À ce jour, il n’existe pas de politique cohérente de diplomatie économique à l’échelle de l’ensemble du gouvernement américain. La stratégie de sécurité nationale 2025 met certes en avant un rôle central à la diplomatie économique, mais demeure vague quant aux détails. De même, la Loi d’autorisation de la défense nationale pour l’exercice 2026 n’en fait que peu mention.
Le Département de la Défense émerge toutefois comme un acteur potentiel de coordination, avec un focus marqué sur les vulnérabilités des chaînes d’approvisionnement, la disponibilité des matériaux critiques, la cybersécurité et les technologies émergentes. Les initiatives récentes visant à renforcer l’Office of Strategic Capital et à créer une unité de défense économique témoignent de la prise au sérieux de ces enjeux.
Mais le Département de la Défense reste souvent séparé des instruments traditionnels de la diplomatie économique, habituellement portés par les ministères du Trésor, du Commerce et des Affaires étrangères. Tant qu’un rôle mieux défini ne lui sera pas confié par le Congrès ou la Maison Blanche, son impact restera limité. Ce flou organisationnel ne génère pas de signaux forts vers le secteur industriel, ne favorise pas le développement d’outils et de réseaux adaptés à la réussite des politiques, ni ne prépare le terrain pour une coordination inter-agences efficace.
Depuis des décennies, les Américains n’ont pas eu à envisager un monde post-libéral, encore moins l’impact d’une « interdépendance armée » sur l’ordre économique mondial. Il n’est guère surprenant que des questions clés, inconfortables mais essentielles, demeurent largement absentes du débat : à quoi ressemble une doctrine de sécurité économique applicable au Département de la Défense ? Quelles agences doivent en avoir la charge et comment financer ces missions ? Comment le secteur privé peut-il collaborer efficacement avec l’appareil militaire et partager ses renseignements économiques ? Comment motiver l’industrie à coopérer ? Si la diplomatie économique s’intègre au Département de la Défense, quelle prise en compte doit-elle avoir dans les processus de planification, de programmation, de budgétisation et d’exécution ? Qui est responsable de la coordination ?

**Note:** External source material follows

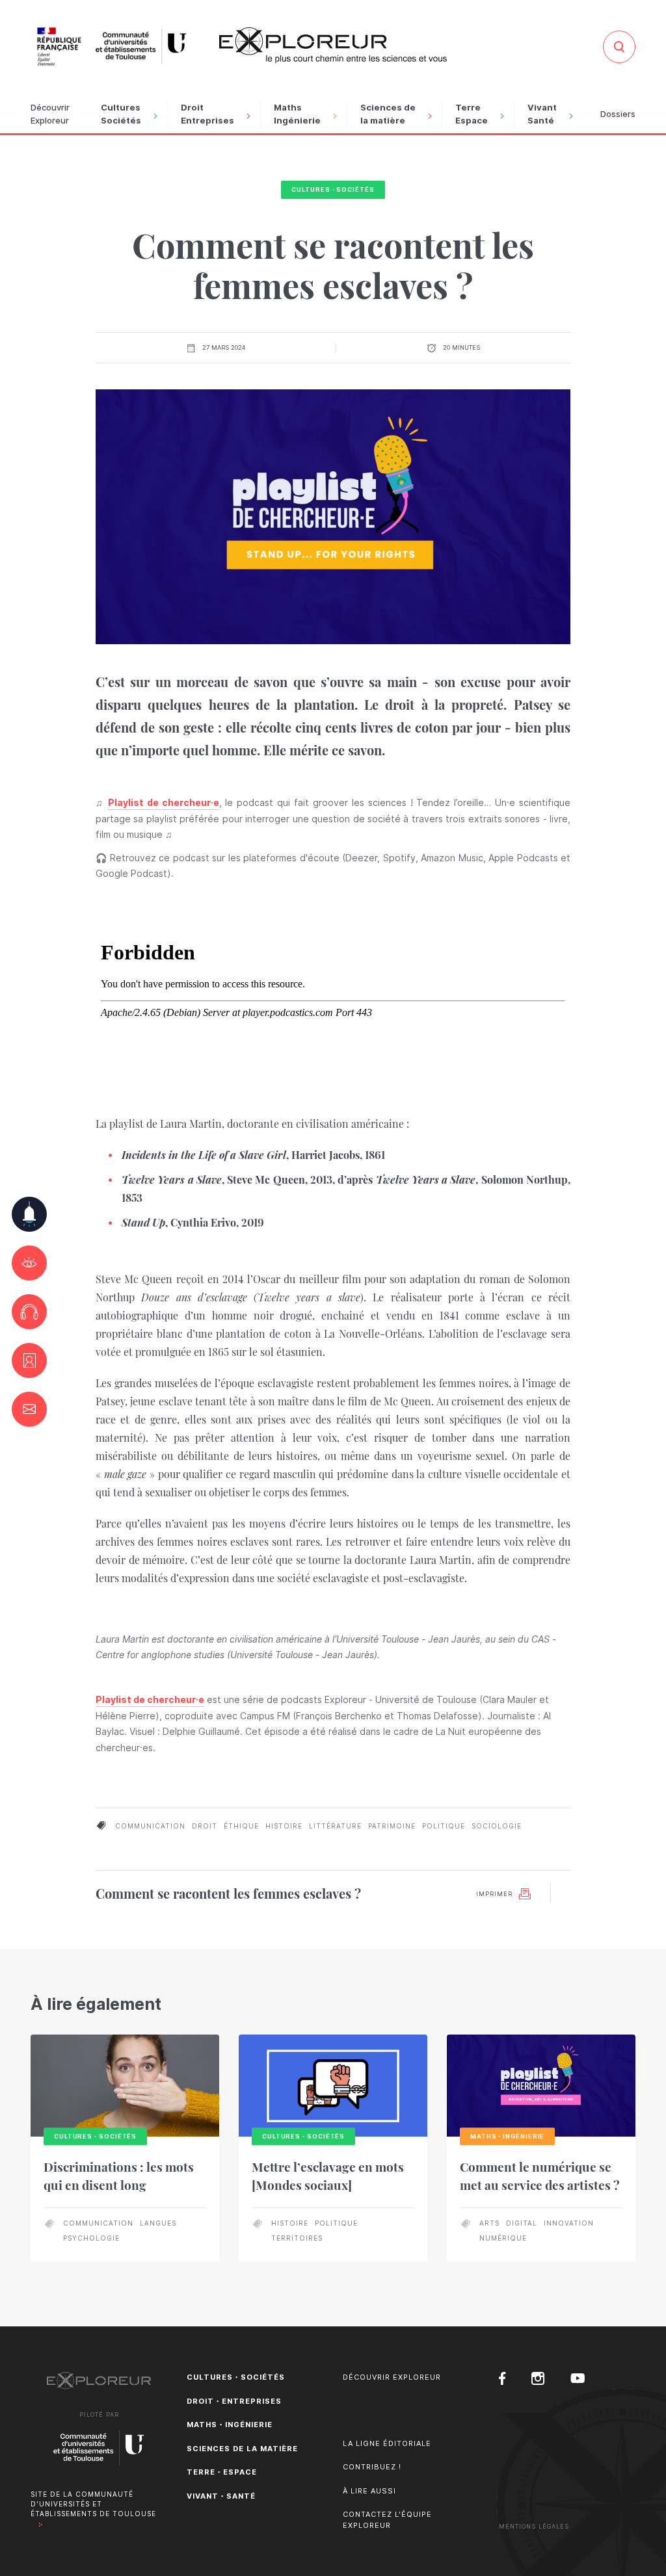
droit (204, 1826)
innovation (569, 2223)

Les États-Unis doivent élaborer une stratégie plus globale, processus qui commence par une conversation éclairée autour de ces enjeux cruciaux. Conscients des implications existentielles de ces questions, plusieurs institutions travaillent à promouvoir ce débat au plus haut niveau.
Ce contexte délicat survient à un moment où les États-Unis et leurs alliés naviguent dans un monde plus incertain. La prise en compte accrue de la diplomatie économique comme outil fondamental de la sécurité nationale est aujourd’hui indispensable pour préserver leur influence et leur prospérité futures.